> _Data extracts_:
--- START ---

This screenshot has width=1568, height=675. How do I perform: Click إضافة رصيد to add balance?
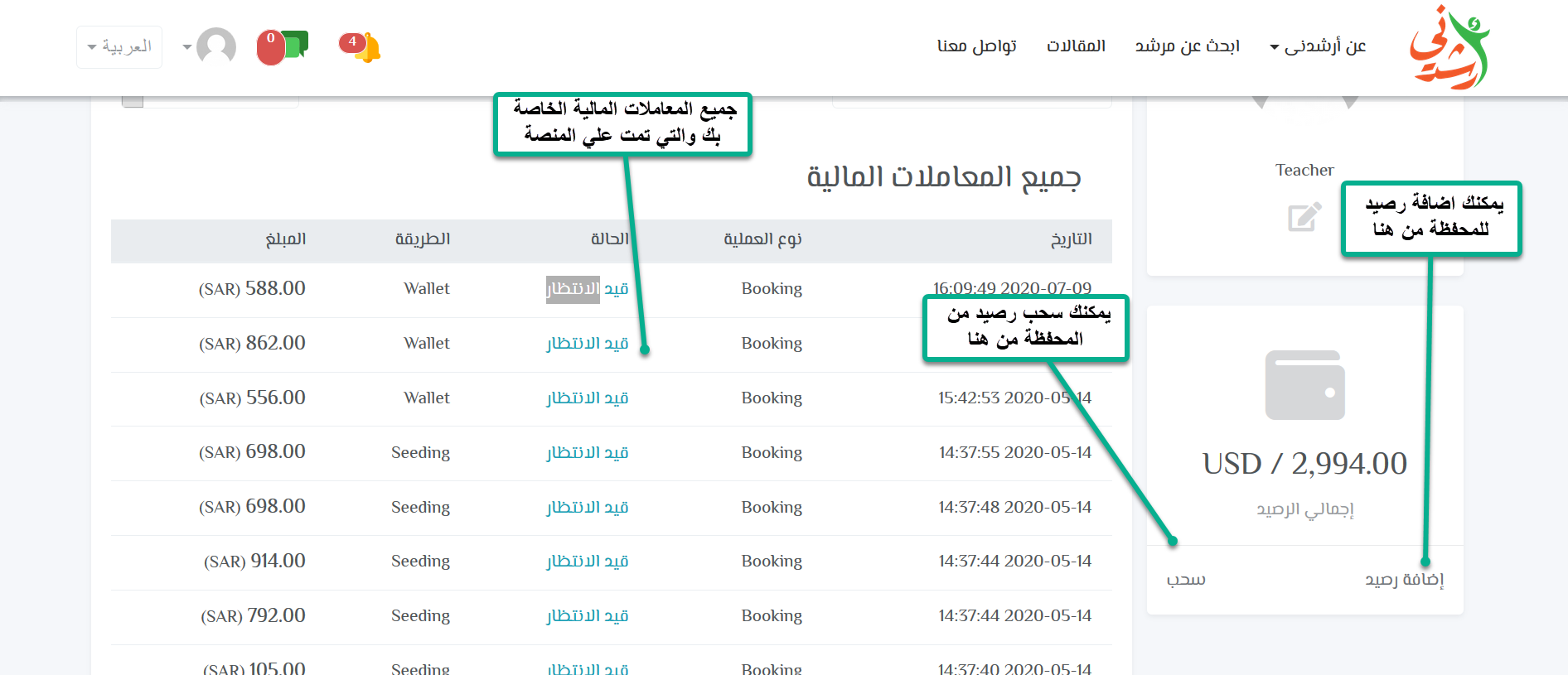[x=1404, y=580]
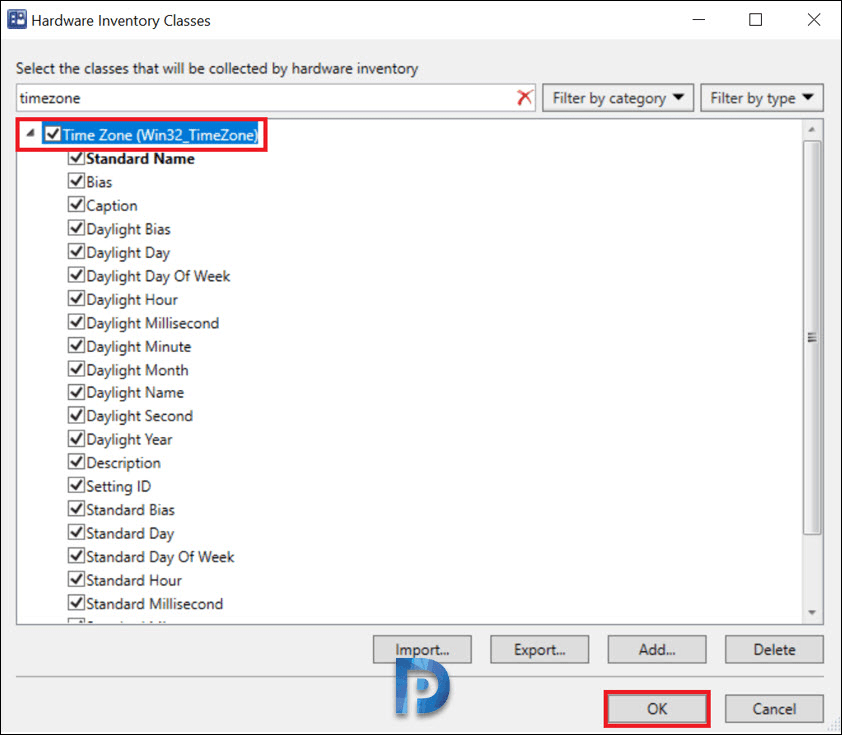Collapse the Time Zone tree node
Image resolution: width=842 pixels, height=735 pixels.
[30, 133]
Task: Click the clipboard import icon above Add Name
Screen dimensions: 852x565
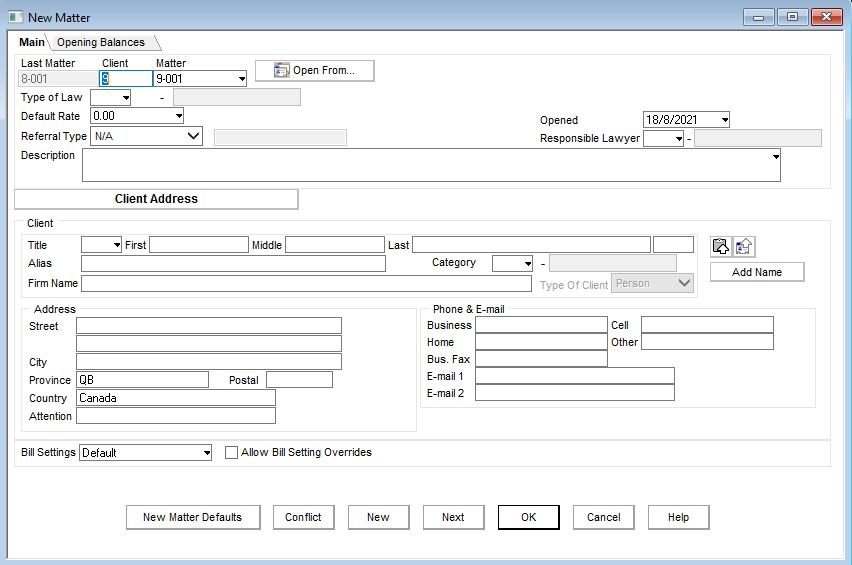Action: coord(721,246)
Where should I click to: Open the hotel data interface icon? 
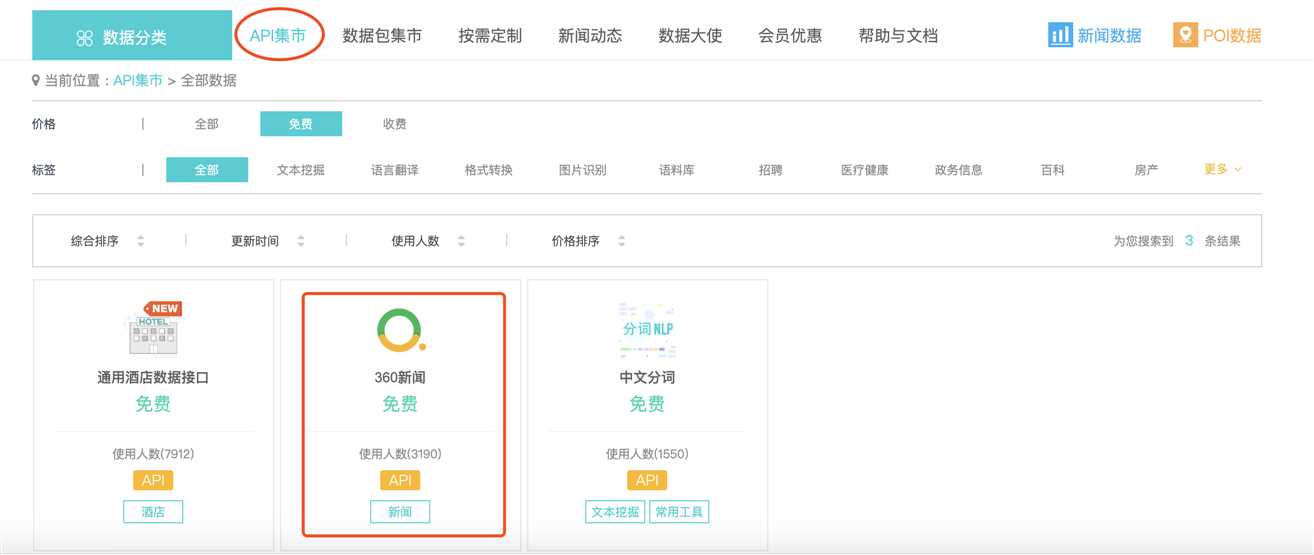[153, 328]
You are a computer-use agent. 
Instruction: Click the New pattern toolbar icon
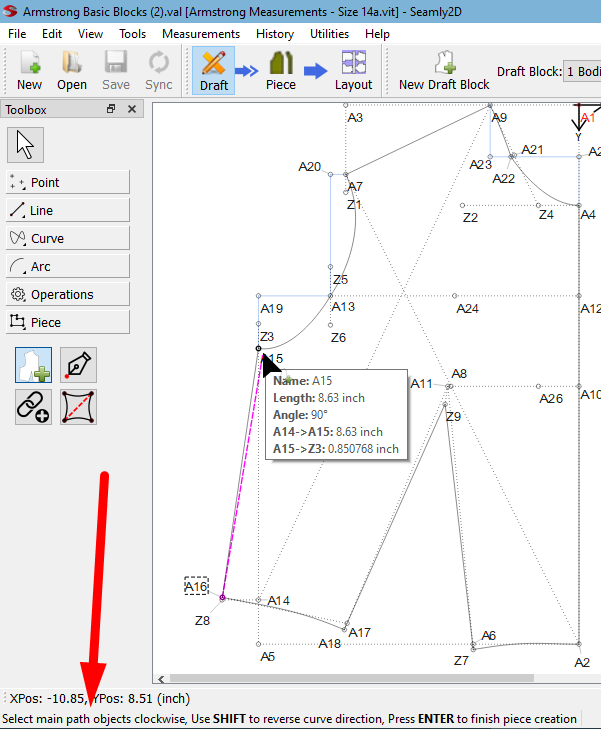29,70
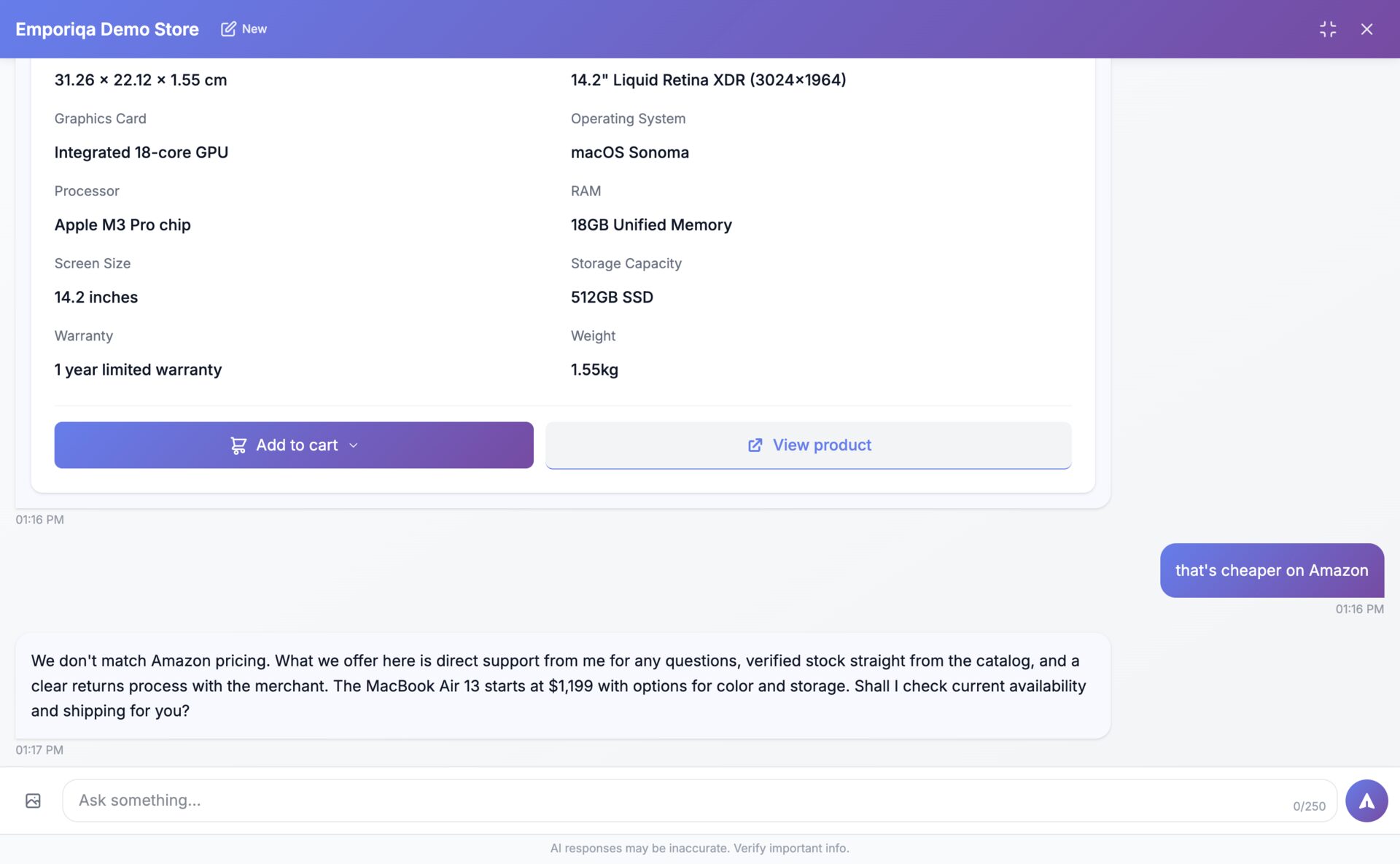Collapse the chat with the minimize arrows icon
Screen dimensions: 1400x864
pyautogui.click(x=1328, y=29)
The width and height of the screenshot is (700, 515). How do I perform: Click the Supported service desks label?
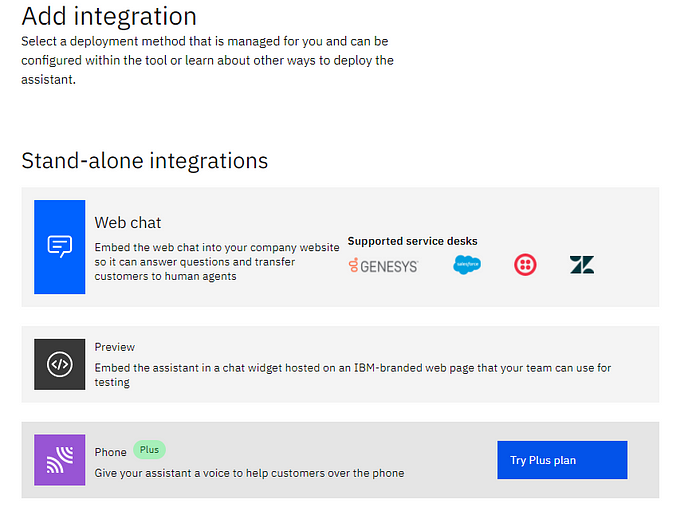[412, 241]
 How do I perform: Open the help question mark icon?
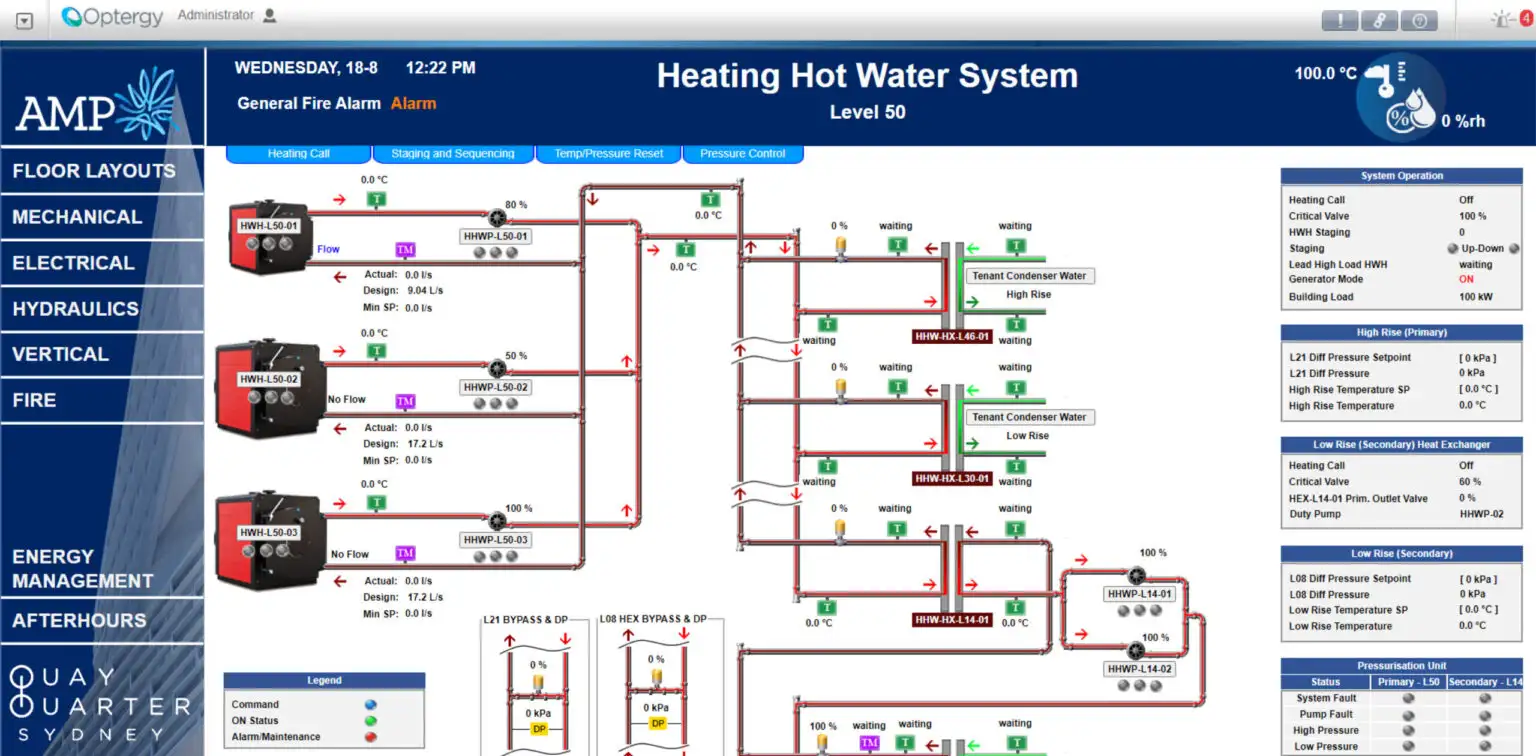[x=1420, y=20]
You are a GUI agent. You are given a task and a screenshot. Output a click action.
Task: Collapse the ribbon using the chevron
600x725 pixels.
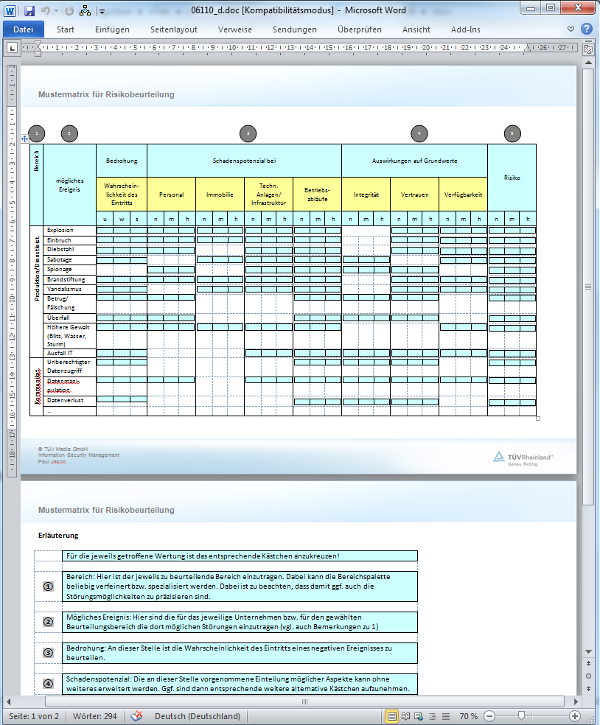572,29
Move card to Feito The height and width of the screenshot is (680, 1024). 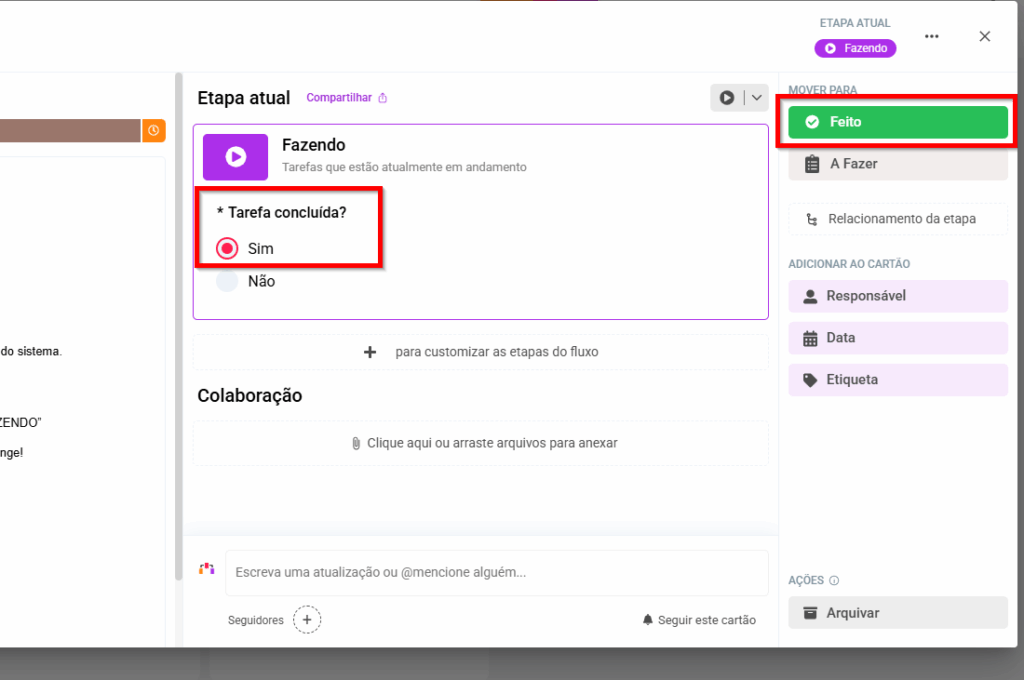pos(898,122)
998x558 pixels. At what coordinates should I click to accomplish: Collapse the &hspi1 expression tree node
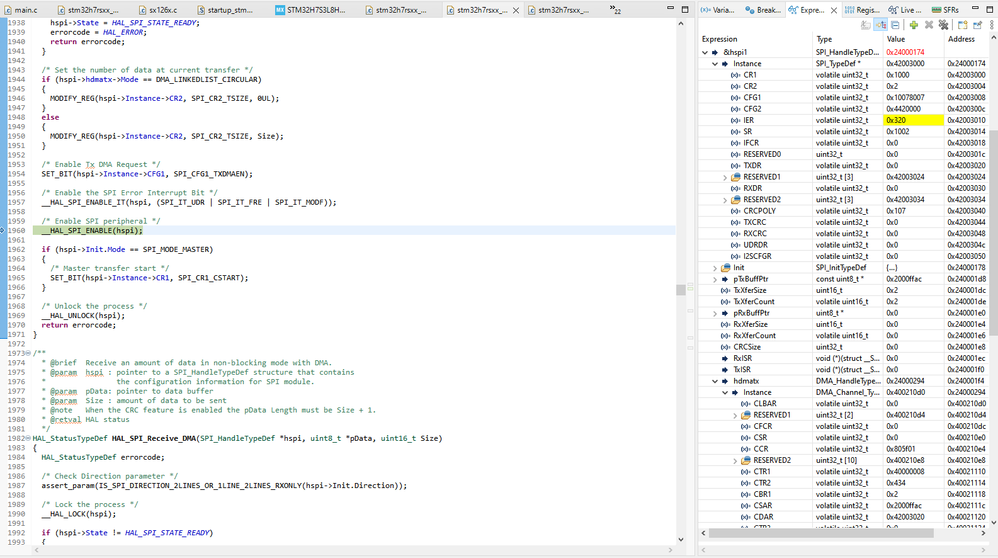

--- END ---

> _Task statement_: Throughout the material above, report each line holding the word "agent".

> _Exercise answer_:
You are a computer-use agent. 
You are a GUI agent. You are given a task and a screenshot. Output a click action.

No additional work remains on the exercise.